*Stored data entries*:

********

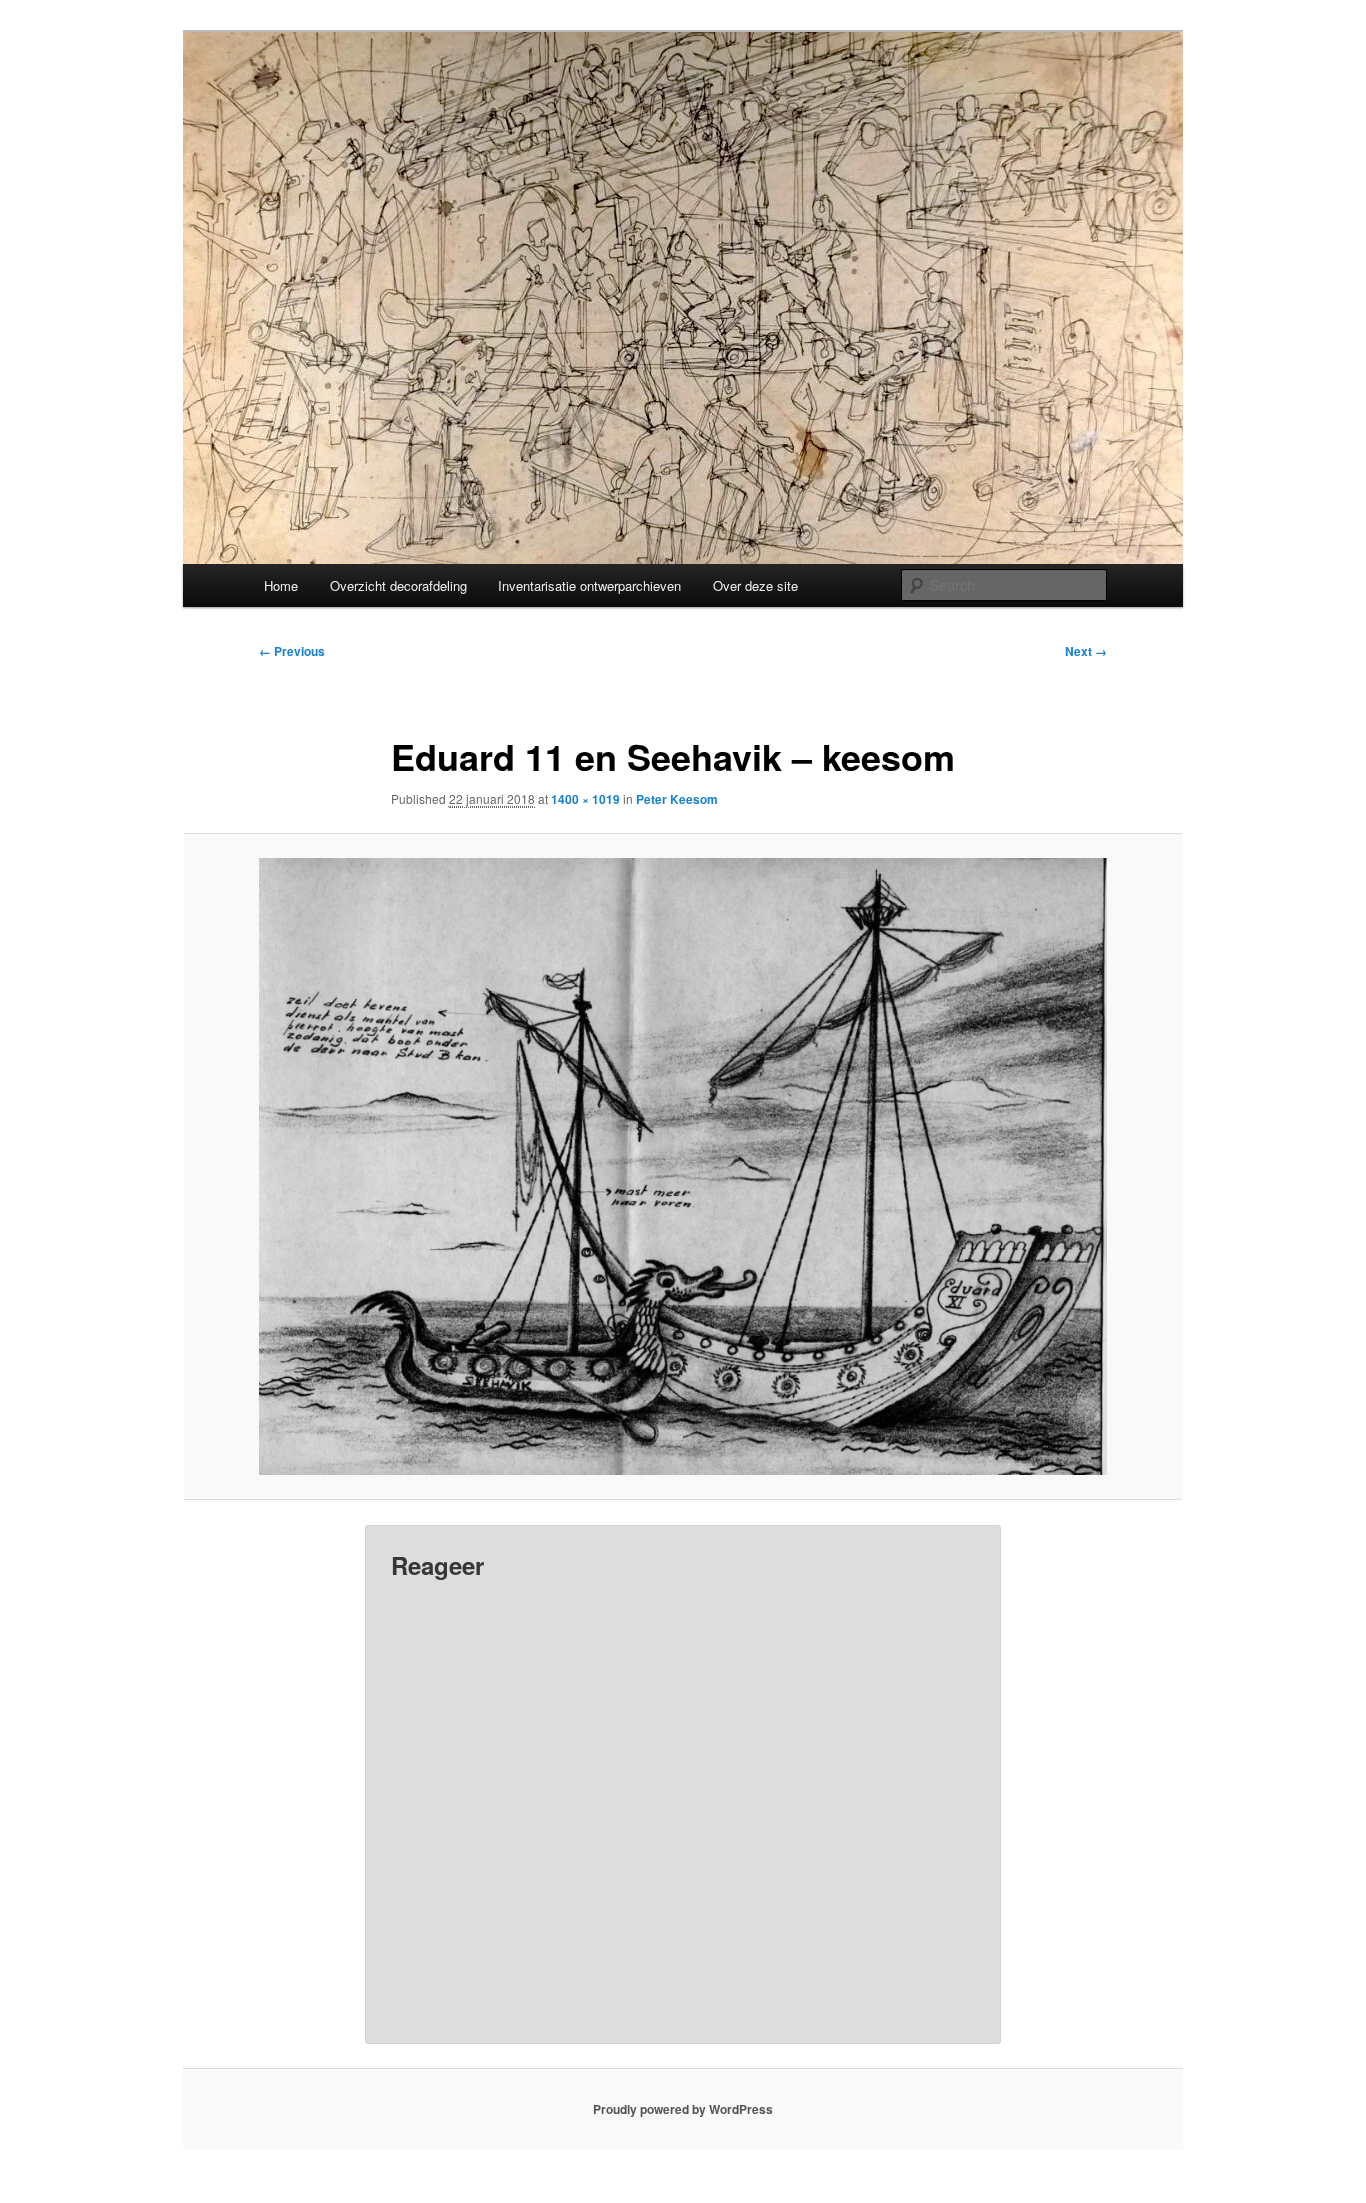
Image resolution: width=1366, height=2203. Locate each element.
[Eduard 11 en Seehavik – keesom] (683, 1166)
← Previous (292, 651)
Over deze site (755, 585)
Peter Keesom (677, 799)
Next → (1086, 651)
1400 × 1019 (585, 799)
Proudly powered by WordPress (683, 2109)
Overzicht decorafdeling (398, 585)
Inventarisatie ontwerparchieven (589, 585)
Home (281, 585)
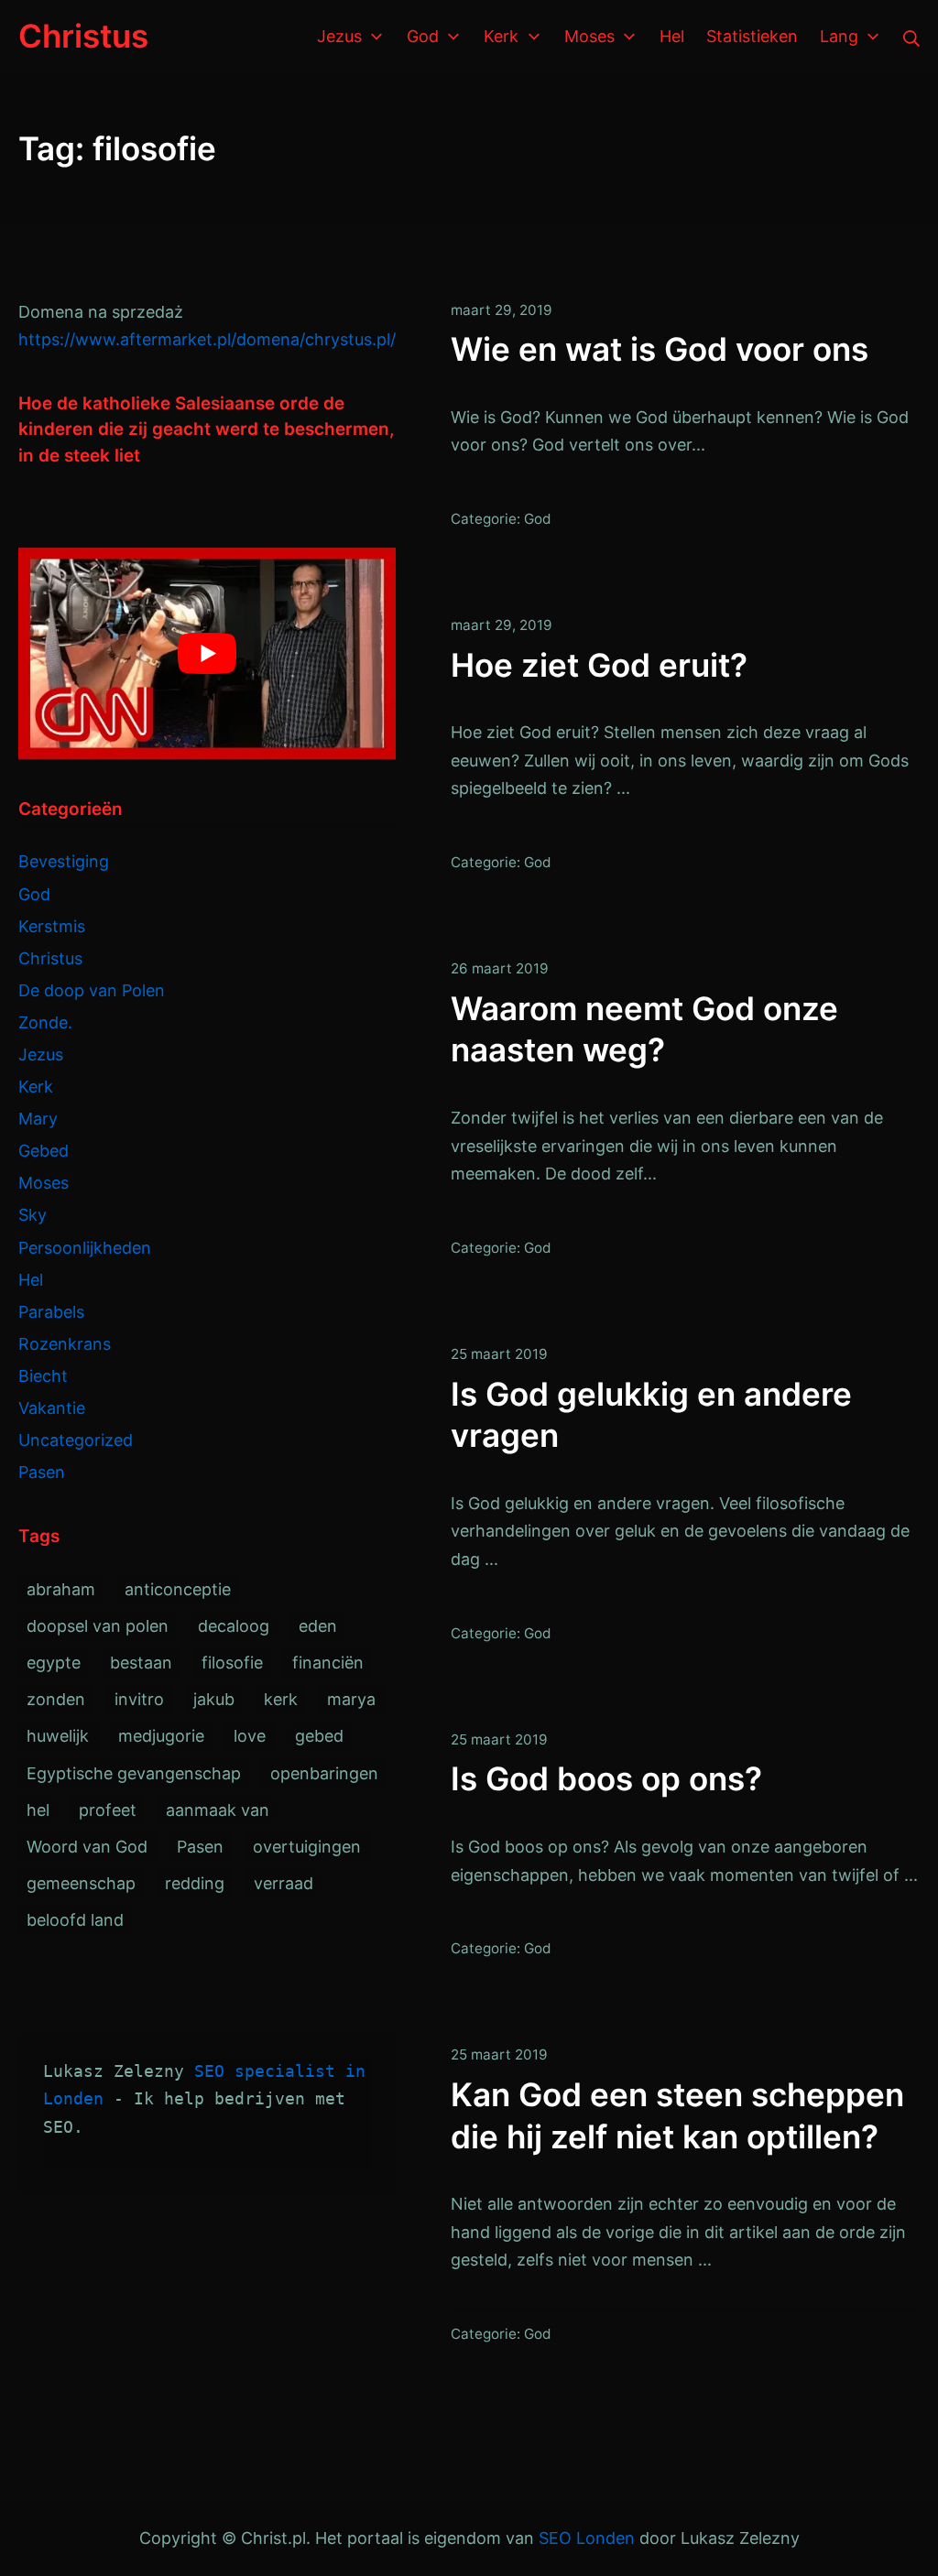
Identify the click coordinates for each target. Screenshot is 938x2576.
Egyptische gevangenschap (134, 1773)
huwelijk (58, 1735)
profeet (107, 1810)
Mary (38, 1118)
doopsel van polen (98, 1626)
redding (194, 1883)
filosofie (232, 1662)
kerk (281, 1699)
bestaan (141, 1662)
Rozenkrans (64, 1343)
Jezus (40, 1054)
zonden (56, 1699)
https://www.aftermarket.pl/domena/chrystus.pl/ (207, 339)
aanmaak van (217, 1810)
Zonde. (45, 1022)
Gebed (43, 1150)
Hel (30, 1279)
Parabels (51, 1311)
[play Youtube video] (207, 654)
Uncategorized (75, 1440)
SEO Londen (587, 2538)
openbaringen (324, 1773)
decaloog (233, 1626)
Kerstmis (51, 926)
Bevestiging (63, 861)
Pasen (41, 1472)
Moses (43, 1182)
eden (318, 1626)
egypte (54, 1662)
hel (38, 1810)
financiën (328, 1662)
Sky (32, 1214)
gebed (319, 1735)
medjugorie (161, 1735)
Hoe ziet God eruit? (599, 665)
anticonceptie (178, 1589)
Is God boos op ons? (606, 1778)
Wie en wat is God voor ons (659, 349)
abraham (61, 1589)
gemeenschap (81, 1883)
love (250, 1735)
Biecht (43, 1376)
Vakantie (51, 1408)
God (537, 518)
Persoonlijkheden (84, 1247)
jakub (213, 1699)
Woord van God (87, 1846)
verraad (283, 1883)
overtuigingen (307, 1846)
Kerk (35, 1086)
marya (351, 1699)
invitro (139, 1699)
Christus (50, 958)
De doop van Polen (91, 990)
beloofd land (75, 1919)
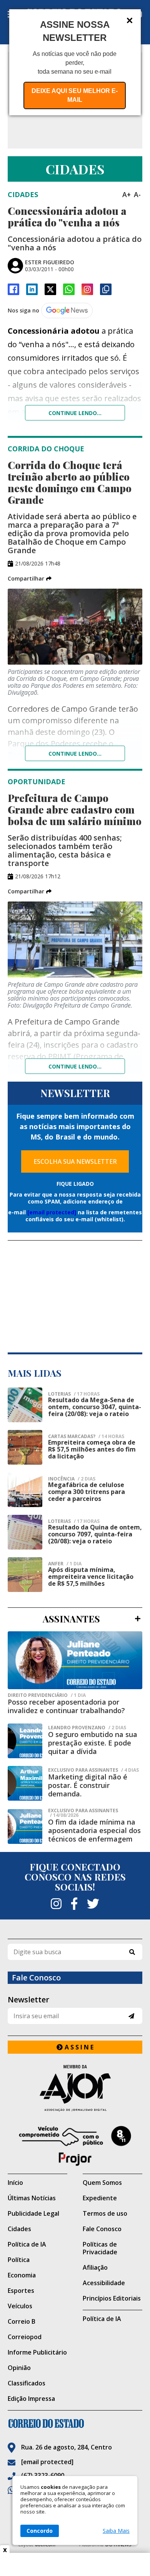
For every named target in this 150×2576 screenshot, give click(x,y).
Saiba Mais (116, 2531)
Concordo (40, 2530)
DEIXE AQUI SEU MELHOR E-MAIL (75, 95)
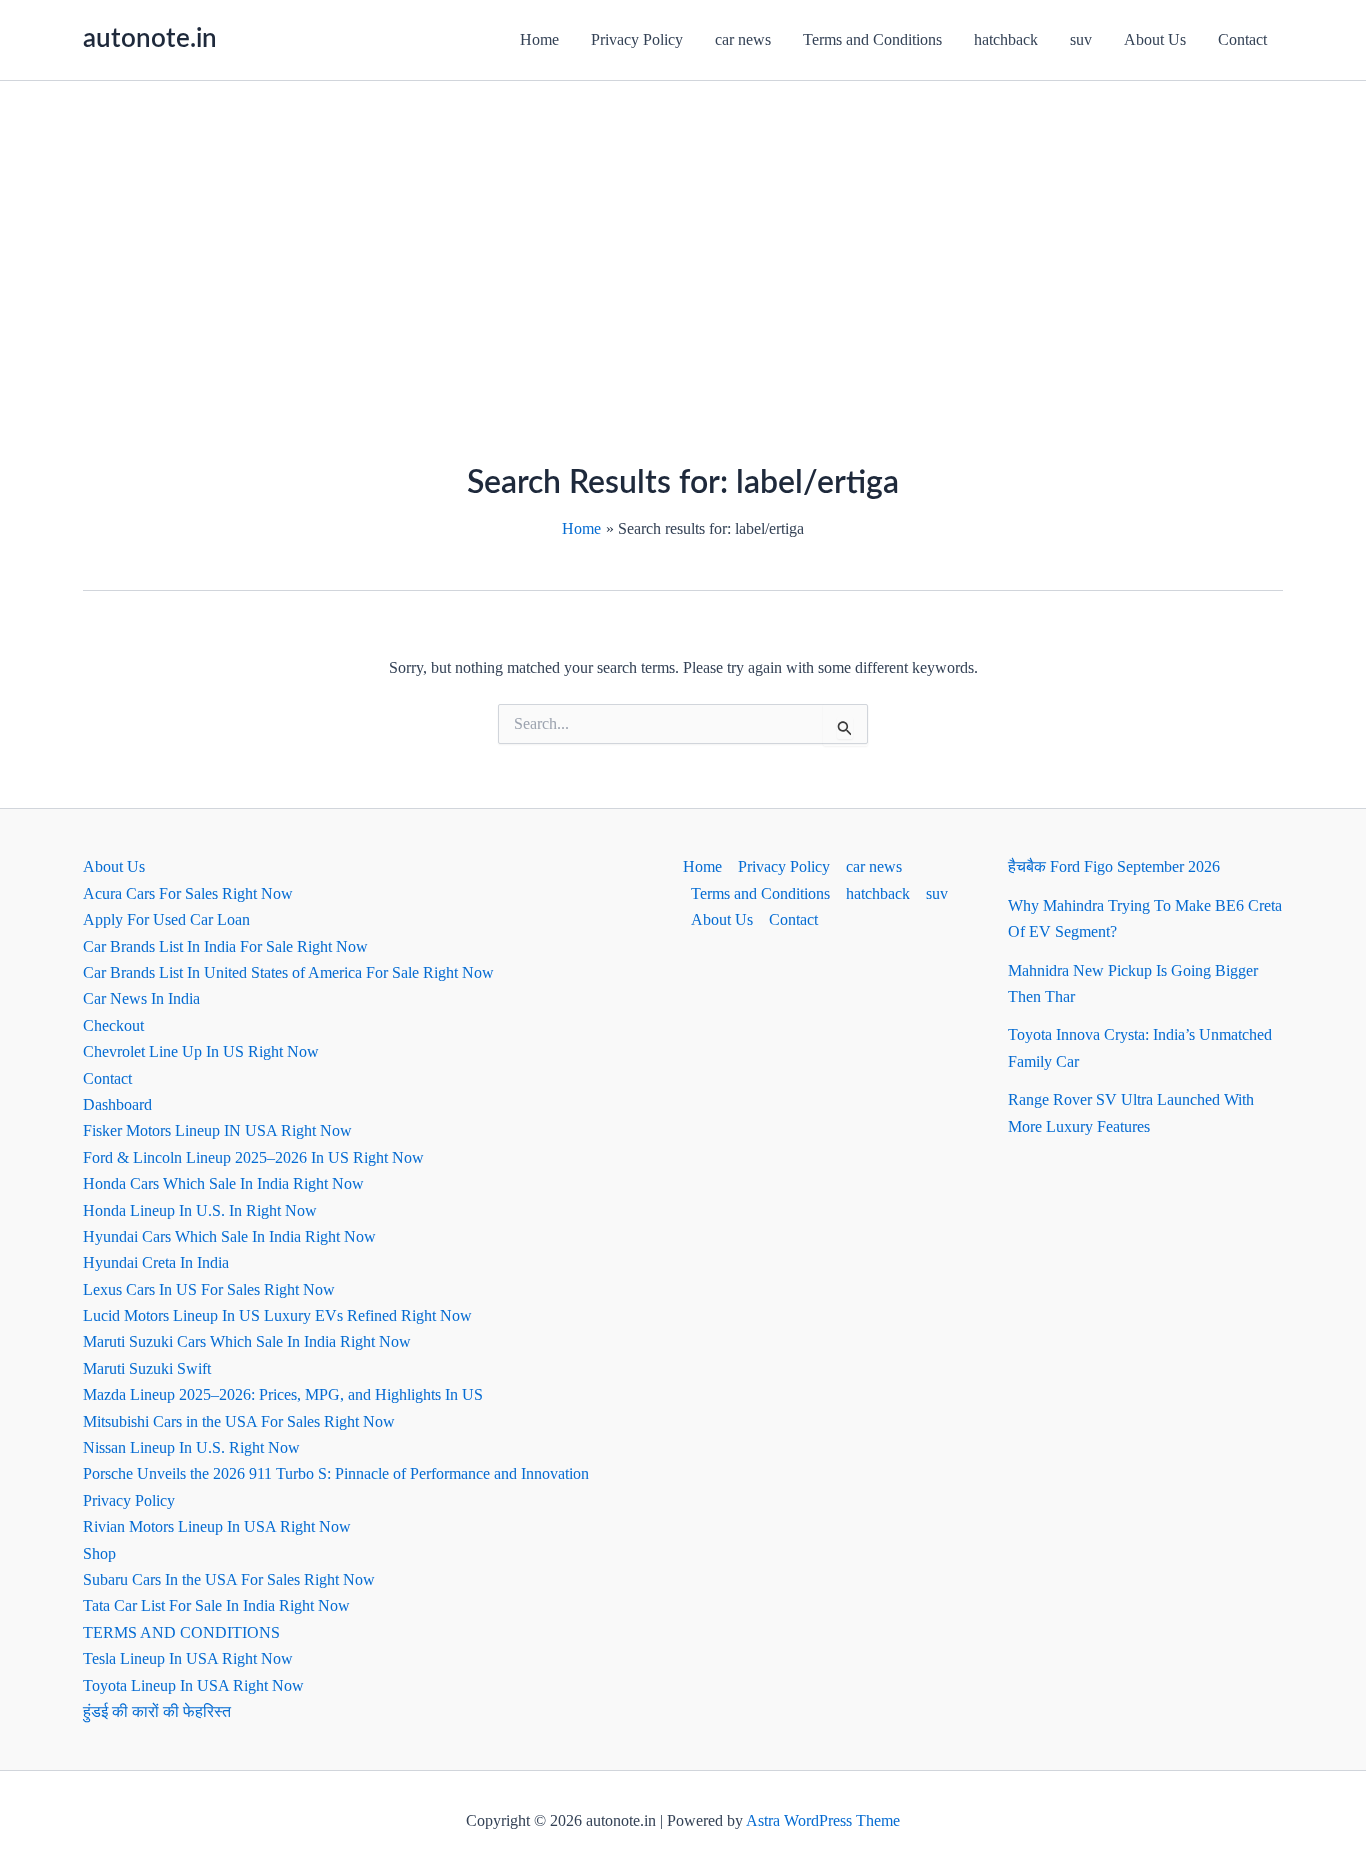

********

*What is needed*: Reproduce each line of the records in which the string "click" appears.

*Task solution*:
Identify the click coordinates for each target. Screenshot is 938x2576.
For every named target in this 150×2576 screenshot, give click(x,y).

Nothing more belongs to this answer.